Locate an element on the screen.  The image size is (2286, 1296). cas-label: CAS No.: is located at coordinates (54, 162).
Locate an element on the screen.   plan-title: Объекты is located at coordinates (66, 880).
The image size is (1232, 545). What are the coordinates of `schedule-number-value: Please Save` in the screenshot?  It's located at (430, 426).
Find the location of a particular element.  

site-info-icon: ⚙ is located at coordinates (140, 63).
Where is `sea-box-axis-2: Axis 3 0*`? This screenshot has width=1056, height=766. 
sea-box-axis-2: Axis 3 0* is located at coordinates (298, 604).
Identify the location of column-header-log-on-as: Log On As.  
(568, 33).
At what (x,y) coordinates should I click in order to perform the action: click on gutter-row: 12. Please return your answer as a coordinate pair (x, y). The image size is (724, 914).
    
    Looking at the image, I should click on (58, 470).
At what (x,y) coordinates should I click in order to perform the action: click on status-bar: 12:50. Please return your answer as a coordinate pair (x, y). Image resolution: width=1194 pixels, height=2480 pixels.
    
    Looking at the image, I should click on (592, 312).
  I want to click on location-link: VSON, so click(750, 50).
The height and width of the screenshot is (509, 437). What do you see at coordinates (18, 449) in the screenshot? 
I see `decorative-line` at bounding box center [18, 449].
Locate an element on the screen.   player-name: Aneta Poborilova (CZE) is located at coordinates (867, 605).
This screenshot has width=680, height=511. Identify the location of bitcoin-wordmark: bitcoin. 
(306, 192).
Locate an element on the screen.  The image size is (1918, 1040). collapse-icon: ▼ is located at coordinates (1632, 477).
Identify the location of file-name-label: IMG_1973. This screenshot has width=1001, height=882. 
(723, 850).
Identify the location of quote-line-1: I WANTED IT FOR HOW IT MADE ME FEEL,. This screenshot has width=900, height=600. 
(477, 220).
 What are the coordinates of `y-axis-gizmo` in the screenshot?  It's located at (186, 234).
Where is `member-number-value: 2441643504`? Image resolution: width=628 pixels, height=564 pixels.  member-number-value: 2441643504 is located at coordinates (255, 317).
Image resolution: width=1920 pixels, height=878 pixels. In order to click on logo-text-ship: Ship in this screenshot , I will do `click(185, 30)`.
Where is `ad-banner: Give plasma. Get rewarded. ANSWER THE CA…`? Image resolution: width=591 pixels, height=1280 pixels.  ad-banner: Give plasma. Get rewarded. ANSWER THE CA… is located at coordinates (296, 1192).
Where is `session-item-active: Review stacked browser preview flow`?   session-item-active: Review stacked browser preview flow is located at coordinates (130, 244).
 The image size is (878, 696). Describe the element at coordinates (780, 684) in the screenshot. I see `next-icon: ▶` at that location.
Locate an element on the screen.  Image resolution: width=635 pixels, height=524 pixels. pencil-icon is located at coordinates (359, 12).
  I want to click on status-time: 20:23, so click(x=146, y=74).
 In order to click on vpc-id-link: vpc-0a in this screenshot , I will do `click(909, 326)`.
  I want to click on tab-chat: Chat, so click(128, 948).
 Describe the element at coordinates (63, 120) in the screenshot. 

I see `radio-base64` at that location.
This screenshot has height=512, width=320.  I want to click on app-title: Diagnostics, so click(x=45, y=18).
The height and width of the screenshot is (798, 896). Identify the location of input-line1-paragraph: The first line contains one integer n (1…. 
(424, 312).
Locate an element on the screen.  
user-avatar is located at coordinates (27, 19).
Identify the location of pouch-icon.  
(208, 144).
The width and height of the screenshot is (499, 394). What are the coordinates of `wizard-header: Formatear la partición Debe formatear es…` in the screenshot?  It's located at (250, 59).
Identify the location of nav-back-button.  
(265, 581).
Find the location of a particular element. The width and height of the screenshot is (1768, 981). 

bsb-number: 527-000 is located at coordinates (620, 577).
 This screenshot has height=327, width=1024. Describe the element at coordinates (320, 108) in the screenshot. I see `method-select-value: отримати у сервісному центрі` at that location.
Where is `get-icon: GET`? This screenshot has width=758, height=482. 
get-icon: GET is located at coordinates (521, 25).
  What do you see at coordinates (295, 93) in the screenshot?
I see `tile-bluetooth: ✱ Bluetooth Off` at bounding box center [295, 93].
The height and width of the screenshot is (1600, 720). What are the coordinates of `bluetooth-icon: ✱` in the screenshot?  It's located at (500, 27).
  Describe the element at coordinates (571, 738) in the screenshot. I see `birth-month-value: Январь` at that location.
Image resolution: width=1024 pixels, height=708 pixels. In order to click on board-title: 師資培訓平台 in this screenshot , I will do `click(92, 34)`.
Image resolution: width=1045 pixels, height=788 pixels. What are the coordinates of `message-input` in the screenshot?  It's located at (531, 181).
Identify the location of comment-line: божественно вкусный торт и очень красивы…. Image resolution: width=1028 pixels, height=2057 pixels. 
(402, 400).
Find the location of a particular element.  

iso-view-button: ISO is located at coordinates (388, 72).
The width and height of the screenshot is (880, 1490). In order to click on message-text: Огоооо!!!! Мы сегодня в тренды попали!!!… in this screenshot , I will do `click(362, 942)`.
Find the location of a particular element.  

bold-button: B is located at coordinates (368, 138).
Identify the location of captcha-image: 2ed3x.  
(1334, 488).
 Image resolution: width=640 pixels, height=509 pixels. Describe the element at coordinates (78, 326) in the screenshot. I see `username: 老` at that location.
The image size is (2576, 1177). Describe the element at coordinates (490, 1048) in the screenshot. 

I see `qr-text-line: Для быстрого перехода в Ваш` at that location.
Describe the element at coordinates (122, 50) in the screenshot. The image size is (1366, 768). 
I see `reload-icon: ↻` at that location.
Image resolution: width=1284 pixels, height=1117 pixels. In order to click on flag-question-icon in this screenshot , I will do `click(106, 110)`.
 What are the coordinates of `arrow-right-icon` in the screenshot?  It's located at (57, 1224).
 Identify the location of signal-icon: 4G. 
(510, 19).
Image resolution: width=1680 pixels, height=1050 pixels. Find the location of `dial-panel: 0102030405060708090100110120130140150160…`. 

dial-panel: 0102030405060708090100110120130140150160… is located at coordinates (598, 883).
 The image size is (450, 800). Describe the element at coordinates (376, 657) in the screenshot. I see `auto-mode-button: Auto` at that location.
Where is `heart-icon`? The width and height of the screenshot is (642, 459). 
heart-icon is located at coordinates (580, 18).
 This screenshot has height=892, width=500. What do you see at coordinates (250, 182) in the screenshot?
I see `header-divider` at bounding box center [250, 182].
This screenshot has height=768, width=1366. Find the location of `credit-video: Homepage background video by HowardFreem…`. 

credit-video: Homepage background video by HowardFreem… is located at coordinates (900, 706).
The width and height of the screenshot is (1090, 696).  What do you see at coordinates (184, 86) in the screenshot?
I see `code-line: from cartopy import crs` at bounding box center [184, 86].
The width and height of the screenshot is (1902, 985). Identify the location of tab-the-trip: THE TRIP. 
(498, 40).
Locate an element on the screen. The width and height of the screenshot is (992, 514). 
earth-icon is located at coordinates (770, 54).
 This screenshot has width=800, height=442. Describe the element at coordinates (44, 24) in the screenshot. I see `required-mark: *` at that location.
━━━━━━━━
**What you need to do:**
Copy out every line of the listing above that contains the string "axis". Treat uppercase and lowercase letters as different.

**Completed exercise:**
Where is `sea-box-axis-2: Axis 3 0*`? This screenshot has width=1056, height=766. 
sea-box-axis-2: Axis 3 0* is located at coordinates (298, 604).
 What are the coordinates of `y-axis-gizmo` in the screenshot?  It's located at (186, 234).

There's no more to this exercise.